As the density of semiconductor devices continues to increase, the need for smaller interconnections also increases. Historically, the semiconductor industry has used a subtractive etching process to pattern metal interconnect layers of the semiconductor. This metal processing technique, however, has limitations including poor step coverage, non-planarity, shorts and other fabrication problems. To address these problems, a dual damascene technique has been developed. This process, as explained in "Dual Damascene: A ULSI Wiring Technology", Kaanta et al., 1991 VMIC Conference, 144-150 (Jun. 11-12, 1991) and incorporated herein by reference, involves the deposition of a metal into contact vias and conductor trenches which are patterned in the semiconductor. The semiconductor is then subjected to a known CMP (chemically-mechanically polish) process to both planarize the semiconductor and remove excess metal from all but the patterned areas.

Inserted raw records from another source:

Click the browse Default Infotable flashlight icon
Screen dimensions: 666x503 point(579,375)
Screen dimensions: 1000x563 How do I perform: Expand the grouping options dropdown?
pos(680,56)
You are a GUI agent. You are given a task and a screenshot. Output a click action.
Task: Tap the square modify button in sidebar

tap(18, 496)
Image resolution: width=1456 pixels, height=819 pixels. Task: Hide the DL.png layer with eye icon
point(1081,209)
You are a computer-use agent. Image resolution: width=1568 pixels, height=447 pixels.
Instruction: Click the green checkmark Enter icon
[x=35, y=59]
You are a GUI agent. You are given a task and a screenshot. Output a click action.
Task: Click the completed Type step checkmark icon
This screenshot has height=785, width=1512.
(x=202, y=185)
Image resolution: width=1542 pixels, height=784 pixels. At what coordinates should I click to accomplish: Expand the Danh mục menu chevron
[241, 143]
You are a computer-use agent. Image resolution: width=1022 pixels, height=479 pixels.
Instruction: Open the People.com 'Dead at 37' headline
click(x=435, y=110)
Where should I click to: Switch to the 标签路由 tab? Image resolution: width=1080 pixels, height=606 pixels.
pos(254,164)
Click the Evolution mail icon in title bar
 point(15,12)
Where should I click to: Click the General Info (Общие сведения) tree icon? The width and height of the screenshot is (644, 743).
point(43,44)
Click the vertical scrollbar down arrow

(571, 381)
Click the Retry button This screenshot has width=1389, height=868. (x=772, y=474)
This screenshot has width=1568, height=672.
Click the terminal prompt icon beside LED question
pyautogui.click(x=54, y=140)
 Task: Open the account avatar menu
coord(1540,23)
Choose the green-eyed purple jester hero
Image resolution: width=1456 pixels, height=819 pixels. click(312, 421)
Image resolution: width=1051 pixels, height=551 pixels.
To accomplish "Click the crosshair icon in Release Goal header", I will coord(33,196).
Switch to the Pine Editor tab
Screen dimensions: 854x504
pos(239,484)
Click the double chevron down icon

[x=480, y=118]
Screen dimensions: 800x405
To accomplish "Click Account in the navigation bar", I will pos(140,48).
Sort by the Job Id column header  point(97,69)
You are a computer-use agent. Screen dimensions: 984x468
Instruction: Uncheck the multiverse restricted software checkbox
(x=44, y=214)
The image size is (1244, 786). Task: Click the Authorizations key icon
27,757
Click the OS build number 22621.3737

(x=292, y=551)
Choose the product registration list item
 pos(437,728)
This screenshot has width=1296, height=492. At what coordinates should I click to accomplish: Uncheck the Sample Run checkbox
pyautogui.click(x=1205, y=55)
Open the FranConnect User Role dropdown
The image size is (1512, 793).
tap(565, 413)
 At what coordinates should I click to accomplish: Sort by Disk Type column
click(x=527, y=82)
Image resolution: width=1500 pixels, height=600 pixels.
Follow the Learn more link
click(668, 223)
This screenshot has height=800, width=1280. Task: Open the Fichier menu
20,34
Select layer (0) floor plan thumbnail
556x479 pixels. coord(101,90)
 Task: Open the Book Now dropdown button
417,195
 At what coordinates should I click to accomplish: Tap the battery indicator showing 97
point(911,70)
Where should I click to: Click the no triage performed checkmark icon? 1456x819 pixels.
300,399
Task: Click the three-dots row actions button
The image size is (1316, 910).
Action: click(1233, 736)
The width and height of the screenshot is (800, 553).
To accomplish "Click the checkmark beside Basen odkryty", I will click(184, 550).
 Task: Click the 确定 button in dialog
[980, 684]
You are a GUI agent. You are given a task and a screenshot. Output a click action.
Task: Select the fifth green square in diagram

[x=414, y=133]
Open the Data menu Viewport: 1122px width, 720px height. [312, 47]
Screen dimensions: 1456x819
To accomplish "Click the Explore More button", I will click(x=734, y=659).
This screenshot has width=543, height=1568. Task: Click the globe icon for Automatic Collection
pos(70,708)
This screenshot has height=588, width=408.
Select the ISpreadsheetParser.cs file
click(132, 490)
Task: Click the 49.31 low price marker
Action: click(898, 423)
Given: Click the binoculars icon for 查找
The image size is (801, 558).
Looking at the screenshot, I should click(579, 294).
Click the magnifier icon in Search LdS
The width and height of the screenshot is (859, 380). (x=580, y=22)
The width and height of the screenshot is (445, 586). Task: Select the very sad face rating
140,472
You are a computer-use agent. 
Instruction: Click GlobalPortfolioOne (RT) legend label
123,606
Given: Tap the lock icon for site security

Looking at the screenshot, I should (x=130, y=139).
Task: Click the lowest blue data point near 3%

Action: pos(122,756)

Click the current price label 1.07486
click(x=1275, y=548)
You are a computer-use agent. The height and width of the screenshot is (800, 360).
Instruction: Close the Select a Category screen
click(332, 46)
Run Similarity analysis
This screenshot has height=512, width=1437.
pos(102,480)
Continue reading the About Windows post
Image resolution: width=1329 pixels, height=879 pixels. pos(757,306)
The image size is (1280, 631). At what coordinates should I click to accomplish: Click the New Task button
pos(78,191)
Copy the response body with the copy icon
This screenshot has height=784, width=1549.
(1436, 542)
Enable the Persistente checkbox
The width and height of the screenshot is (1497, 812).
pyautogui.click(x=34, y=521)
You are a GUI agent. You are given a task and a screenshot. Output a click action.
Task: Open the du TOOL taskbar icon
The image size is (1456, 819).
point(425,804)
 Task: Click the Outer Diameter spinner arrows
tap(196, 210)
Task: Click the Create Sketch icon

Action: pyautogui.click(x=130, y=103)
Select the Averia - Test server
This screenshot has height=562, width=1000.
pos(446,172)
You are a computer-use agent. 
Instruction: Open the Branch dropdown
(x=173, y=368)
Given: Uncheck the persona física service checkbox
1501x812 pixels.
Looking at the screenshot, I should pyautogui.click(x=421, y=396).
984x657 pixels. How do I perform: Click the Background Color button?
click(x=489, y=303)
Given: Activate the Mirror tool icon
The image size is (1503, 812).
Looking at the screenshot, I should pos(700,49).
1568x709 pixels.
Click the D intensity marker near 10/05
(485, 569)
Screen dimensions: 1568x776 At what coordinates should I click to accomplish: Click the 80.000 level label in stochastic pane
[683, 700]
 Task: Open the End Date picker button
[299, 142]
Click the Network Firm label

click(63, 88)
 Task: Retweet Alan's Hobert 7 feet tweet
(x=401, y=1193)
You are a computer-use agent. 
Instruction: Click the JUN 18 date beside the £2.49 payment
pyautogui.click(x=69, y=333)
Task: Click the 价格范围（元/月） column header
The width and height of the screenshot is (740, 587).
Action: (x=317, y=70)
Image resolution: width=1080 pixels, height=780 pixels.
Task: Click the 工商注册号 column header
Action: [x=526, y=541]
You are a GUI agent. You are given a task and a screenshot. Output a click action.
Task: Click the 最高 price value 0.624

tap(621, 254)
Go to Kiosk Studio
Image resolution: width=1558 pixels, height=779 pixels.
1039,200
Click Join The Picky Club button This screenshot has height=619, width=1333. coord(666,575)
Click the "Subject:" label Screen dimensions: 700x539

The metal layer can be fabricated using known CVD (chemical vapor deposition) or PVD (physical vapor deposition) techniques. The metal interconnects are typically an aluminum alloys containing dopants, such as silicon and copper. These dopants are Si and Cu precipitates which tend to migrate to the grain boundaries of the aluminum during deposition. The precipitates are harder than aluminum. Thus, they are hard to dissolve and remove during the CMP process. The precipitates also contribute to defects in the aluminum, such as scratches, which materialize during the CMP process. These problems are present in all CMP processes, and not limited to removing metal alloys used in a dual damascene process.
For the reasons stated above, and for other reasons stated below which will become apparent to those skilled in the art upon reading and understanding the present specification, there is a need in the art for a process of fabricating metal alloy interconnects in an integrated circuit which improves a CMP process and reduces defects experienced during CMP.